LUFF 2020 – Critique : Junk Food (1997) de Masashi Yamamoto

Date de sortie
1997
Réalisateur
Masashi Yamamoto

A la fin des années 1990, Masashi Yamamoto s’envolait pour les États-Unis où il y tourne Limousine Drive. Mais juste avant de partir, il propose en 1997 le film Junk Food, une nouvelle fable sociale où il dressait un visage terriblement sombre de la fascinante ville de Tokyo. Le focus sur le réalisateur au LUFF 2020 est une bonne occasion pour nous de revenir sur l’une des plus belles réussites du cinéaste.

Synopsis :
Une employée de bureau toxicomane, une catcheuse mexicaine, un gang et un ouvrier pakistanais vivent une autre Tokyo, loin de l’image que chacun se fait d’une ville constamment en mouvement. Ils vivent en marge, sous une facette sombre de la capitale japonaise, où ils échappent au quotidien tout tracé de leurs congénères.

Dix ans après Robinson’s Garden, Masashi Yamamoto a mûri, il aborde ses thèmes avec un recul plus important et finalement bien différent de l’innocence qui transparaît dans ses premiers films. Pourtant, il reprend ses thèmes habituels : les marginaux d’une société qui les rejette. Mais ce qui monopolise son attention dans Junk Food, c’est le caractère « jetable » de ses protagonistes au regard de la communauté. C’est la fin des années 1990, Tokyo fait face à un désenchantement suite à la crise financière du début de la décennie, l’utopie laisse place à une dure réalité. Celle de citoyens qui ressentent le besoin de s’échapper, comme cette employée de bureau qui trouvait un certain réconfort dans la drogue. Ou d’autres que la société n’admet pas, comme une catcheuse mexicaine et un ouvrier pakistanais qui ne seront jamais pleinement intégrés à la société, peu importe la force de leurs combats.

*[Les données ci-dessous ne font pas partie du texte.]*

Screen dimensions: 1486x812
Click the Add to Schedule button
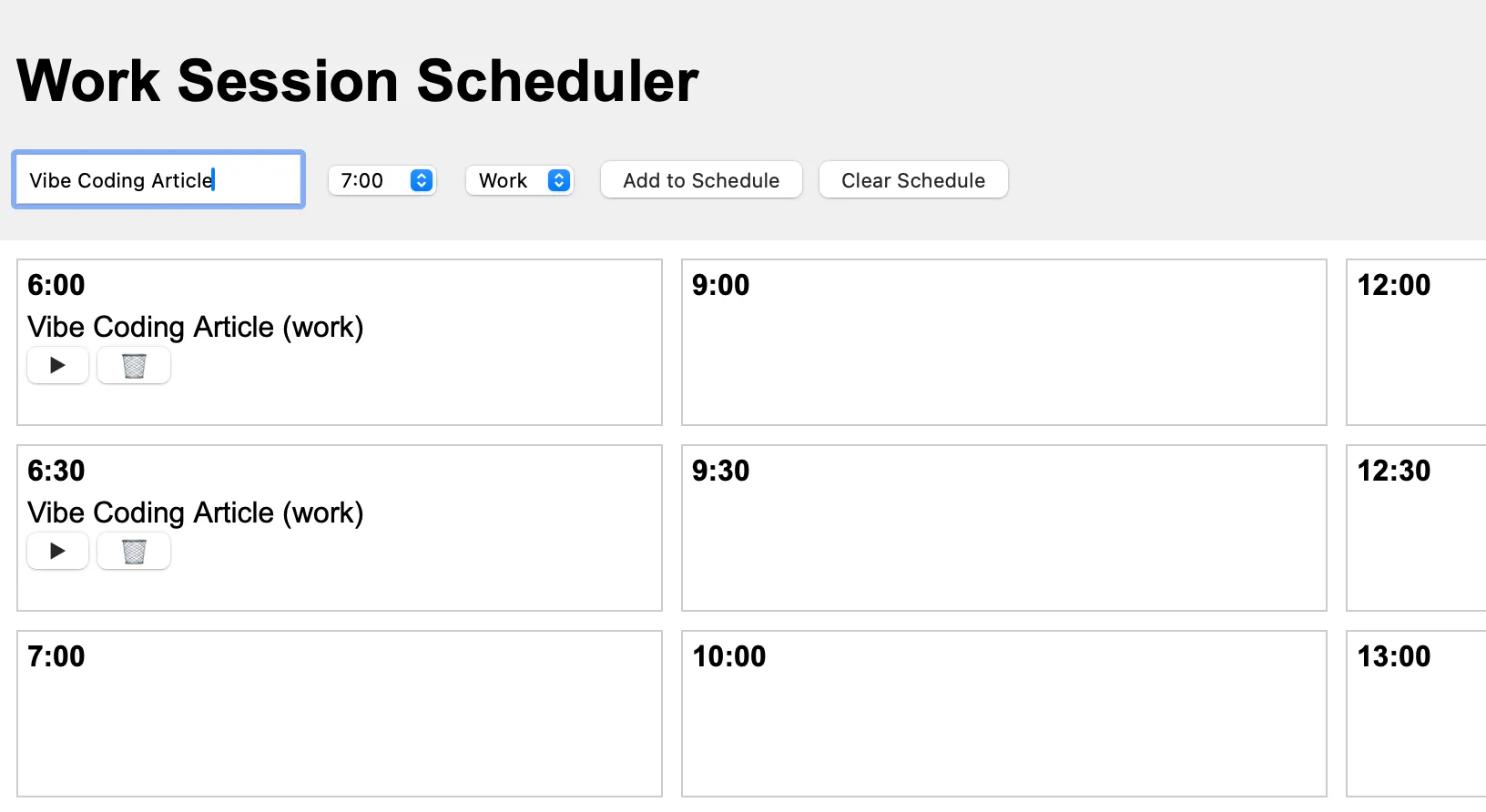pyautogui.click(x=701, y=180)
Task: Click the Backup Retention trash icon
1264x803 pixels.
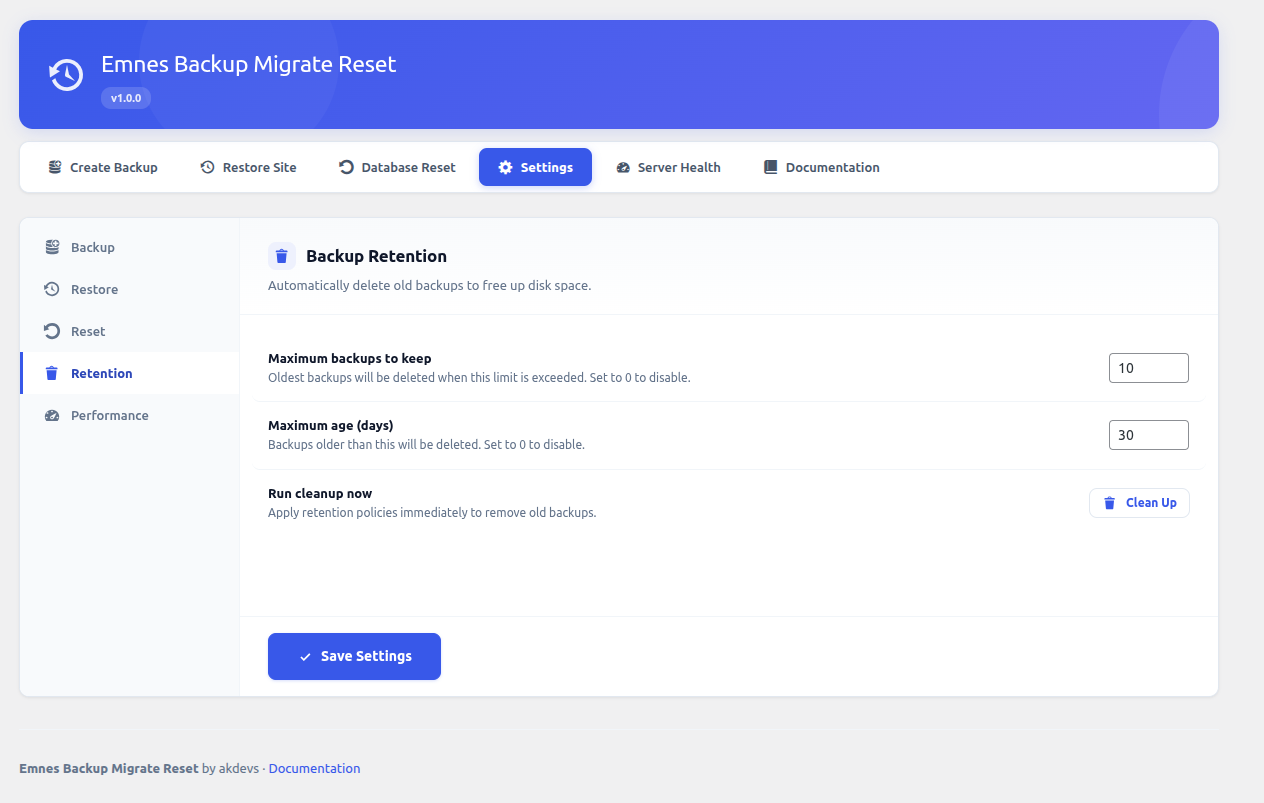Action: pos(281,256)

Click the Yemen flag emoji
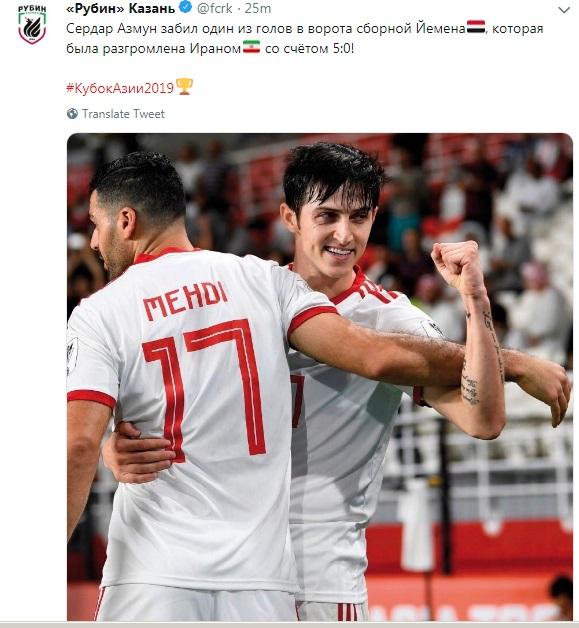click(x=476, y=27)
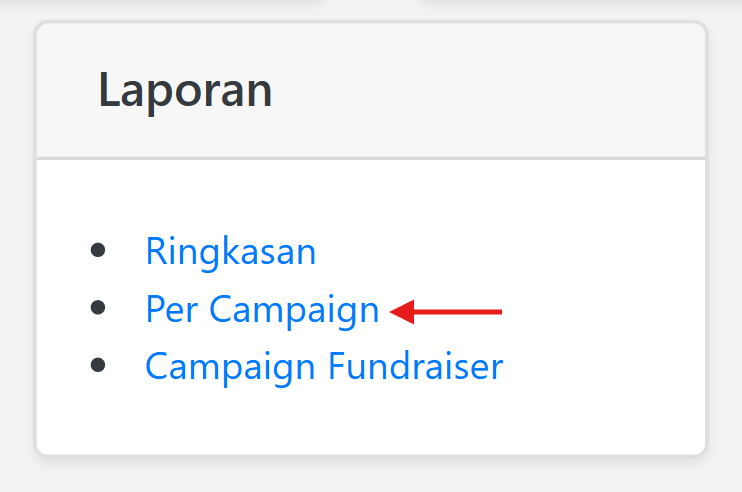Go to the Campaign Fundraiser report
The height and width of the screenshot is (492, 742).
(x=323, y=367)
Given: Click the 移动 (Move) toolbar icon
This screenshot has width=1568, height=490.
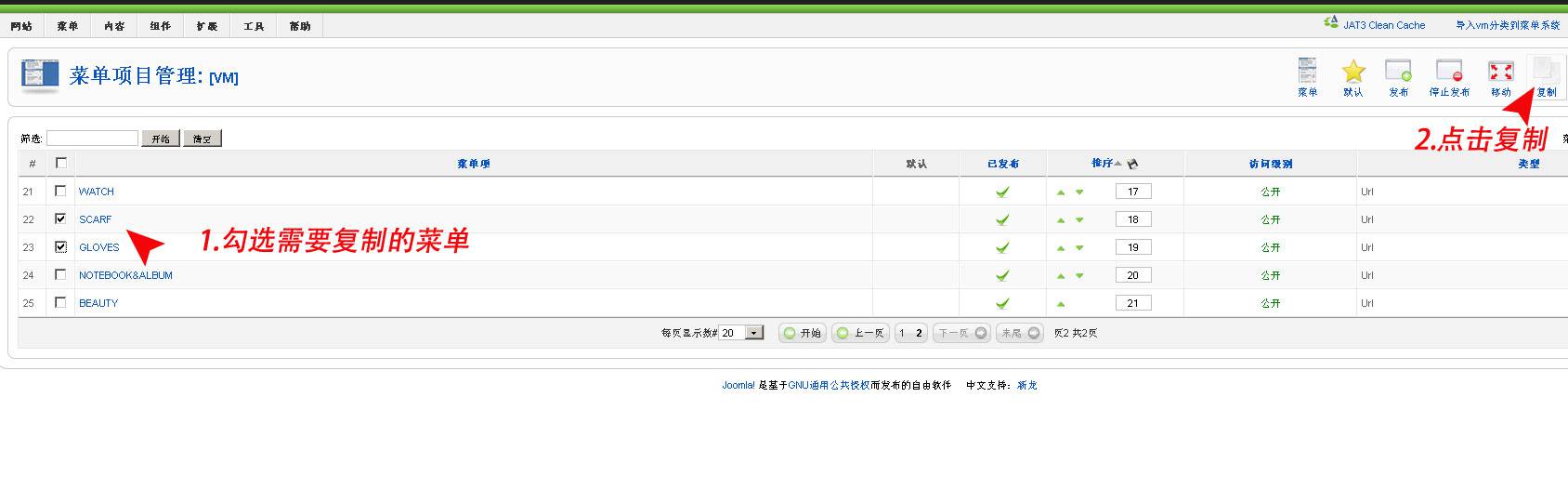Looking at the screenshot, I should (1500, 76).
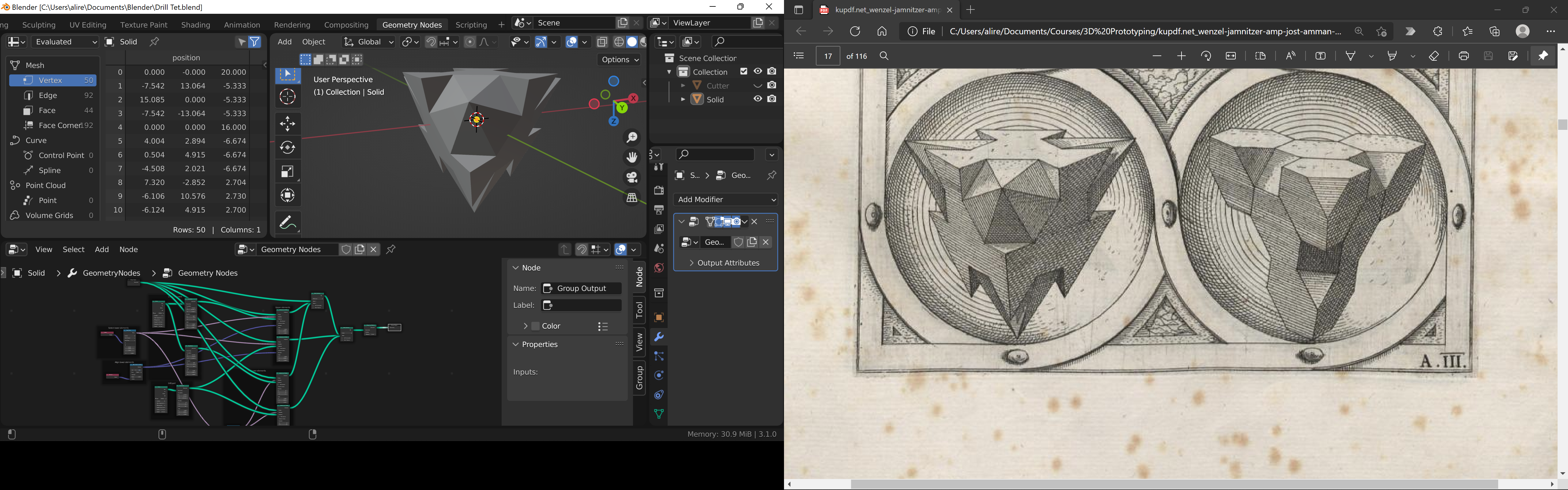Click the PDF viewer print icon
Viewport: 1568px width, 490px height.
(1463, 56)
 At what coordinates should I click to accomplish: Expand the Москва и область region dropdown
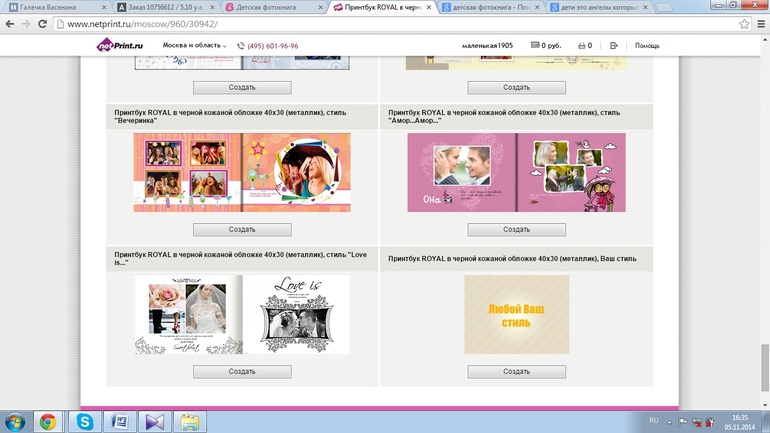(x=195, y=45)
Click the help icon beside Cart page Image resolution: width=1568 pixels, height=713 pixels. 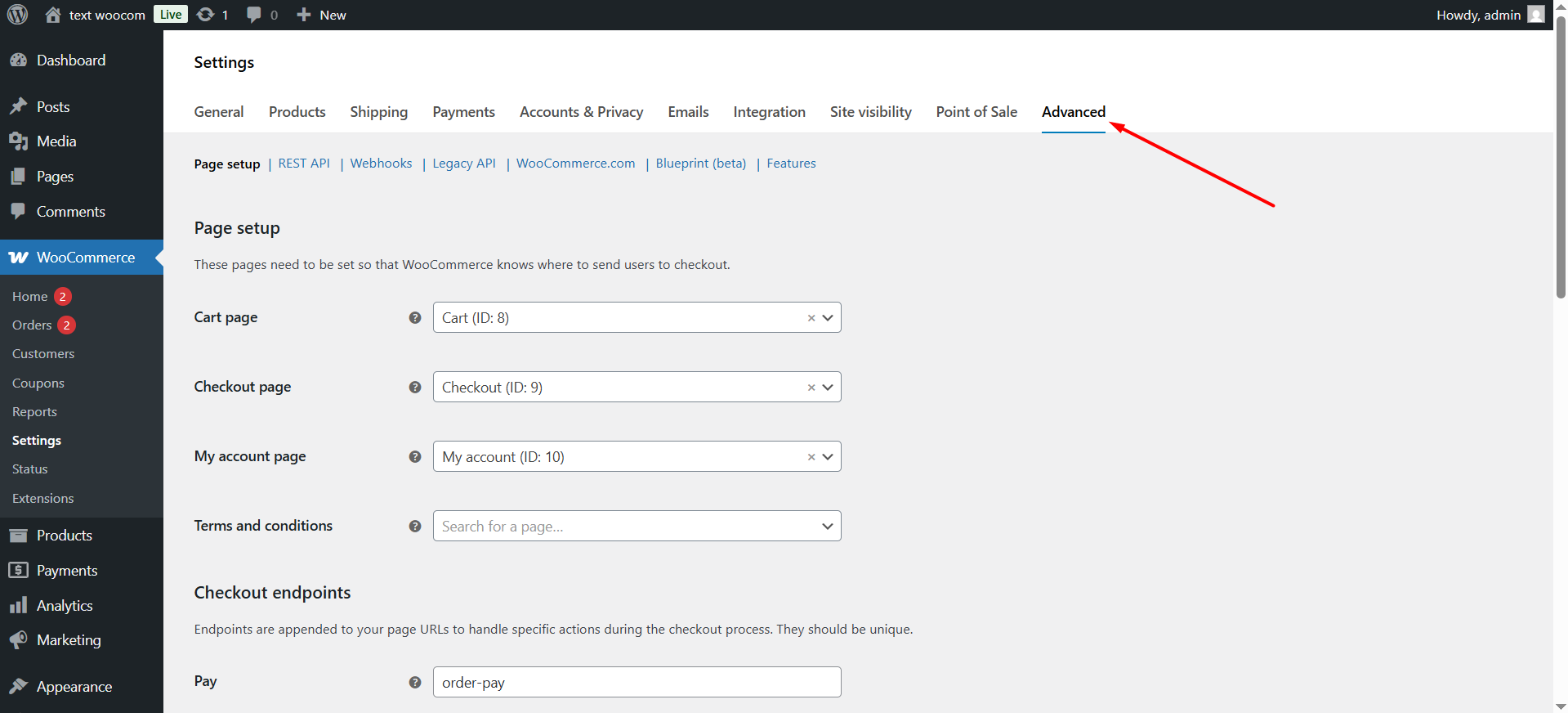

Les quatre univers se mêlent, l’employée de bureau cherche sans cesse à assouvir son addiction, l’ouvrier pakistanais fait face à un retour à la réalité violent après son rêve d’une autre vie, les membres des gangs et la catcheuse ne trouvent pas leur place. Ce qui les unis tous, c’est de vivre en marge de ce que la société attend d’eux : ils sont tous loin d’une vie bien rangée, rejetés par leurs pairs. Masashi Yamamoto met en exergue les jolies prestations de ses acteurs et actrices qui incarnent une vision désabusée d’une ville de Tokyo sombre, violente et faite de désespoir. C’est une manière finalement très nihiliste de mettre en scène la ville, à la manière de son Saint Terrorism. Mais il le fait avec plus de maturité et une meilleure capacité à saisir le moment de bascule pour des gens qui, au départ, étaient comme les autres.

Quel plaisir de redécouvrir ce film à l’occasion du LUFF 2020. Car le cinéaste japonais y aborde des thèmes qui lui sont chers en s’appuyant cette fois-ci sur une meilleure maîtrise de l’outil cinématographique. Plus solide visuellement, mieux armé sur sa narration, il propose un film plus cohérent et moins « fourre-tout » que ne pouvaient l’être Saint Terrorism ou Robinson’s Garden. La violence ne passe plus vraiment par les images, plutôt par les sensations et les épreuves opposées à ses personnages. Les dialogues, relativement peu nombreux, traduisent un mal-être ambiant dans les ruelles sombres de Tokyo où beaucoup sont abandonnés par un monde qui va trop vite.